Please repeat only the lines below starting at the line that holds "Given: Click the" and ending at the line that holds "Open the Greek Feta Shrimp meal image", exactly, with both of those lines included and every picture omitted.

START THE DATA

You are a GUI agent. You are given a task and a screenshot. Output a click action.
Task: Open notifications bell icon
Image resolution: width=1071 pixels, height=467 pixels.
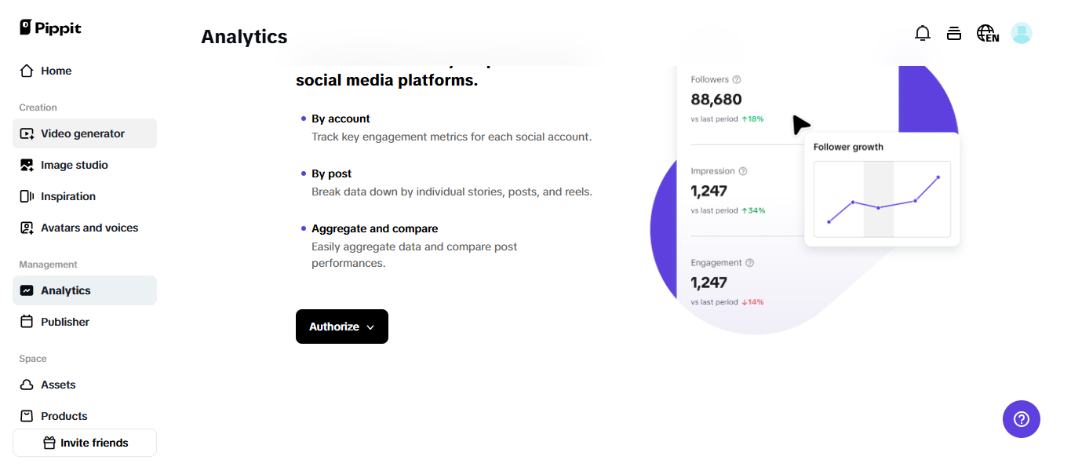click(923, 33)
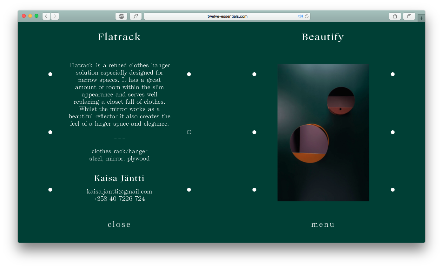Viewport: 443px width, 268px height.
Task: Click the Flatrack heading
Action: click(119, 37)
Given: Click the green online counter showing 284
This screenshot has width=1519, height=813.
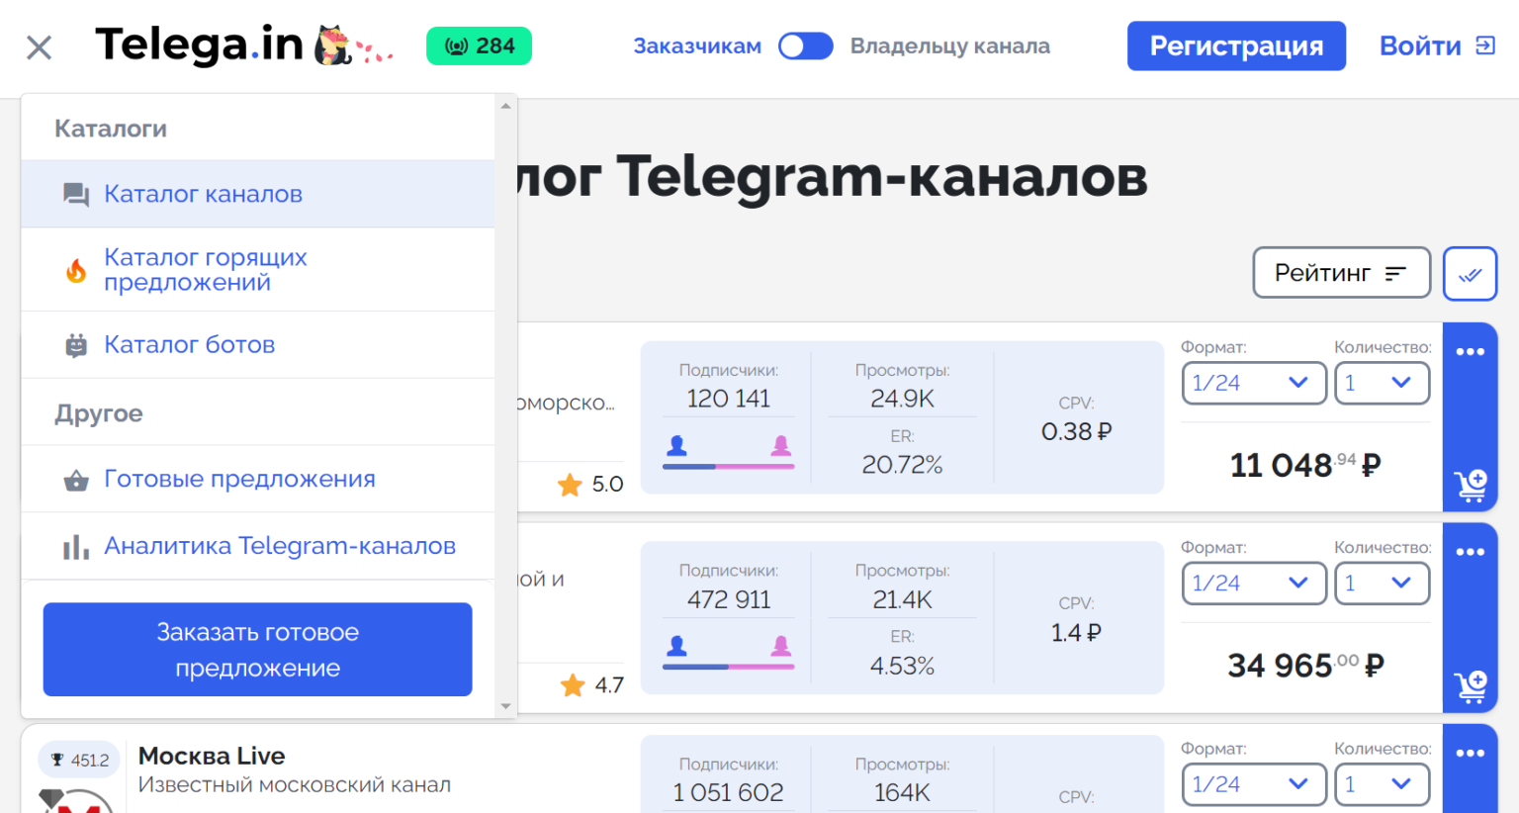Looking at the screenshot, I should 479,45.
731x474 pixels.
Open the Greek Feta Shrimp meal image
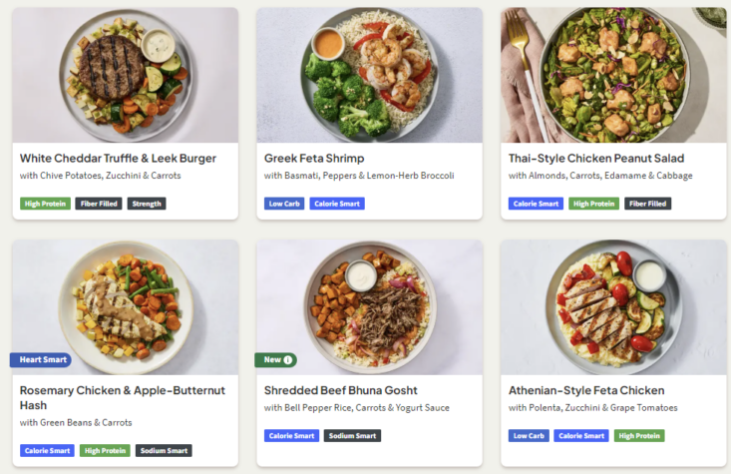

END THE DATA
START THE DATA

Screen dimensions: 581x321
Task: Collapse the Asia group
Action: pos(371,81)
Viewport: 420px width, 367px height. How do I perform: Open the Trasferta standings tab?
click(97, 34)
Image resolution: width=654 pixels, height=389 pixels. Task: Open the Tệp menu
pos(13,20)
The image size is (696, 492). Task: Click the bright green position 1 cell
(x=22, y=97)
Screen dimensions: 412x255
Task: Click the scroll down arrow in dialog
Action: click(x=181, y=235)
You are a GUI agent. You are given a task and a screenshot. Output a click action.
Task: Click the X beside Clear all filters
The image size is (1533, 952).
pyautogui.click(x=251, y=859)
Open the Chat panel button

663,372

END THE DATA

**REPLY TO THE TASK**
Given: Click the green online counter showing 284
This screenshot has width=1519, height=813.
Looking at the screenshot, I should 479,45.
731x474 pixels.
Open the Greek Feta Shrimp meal image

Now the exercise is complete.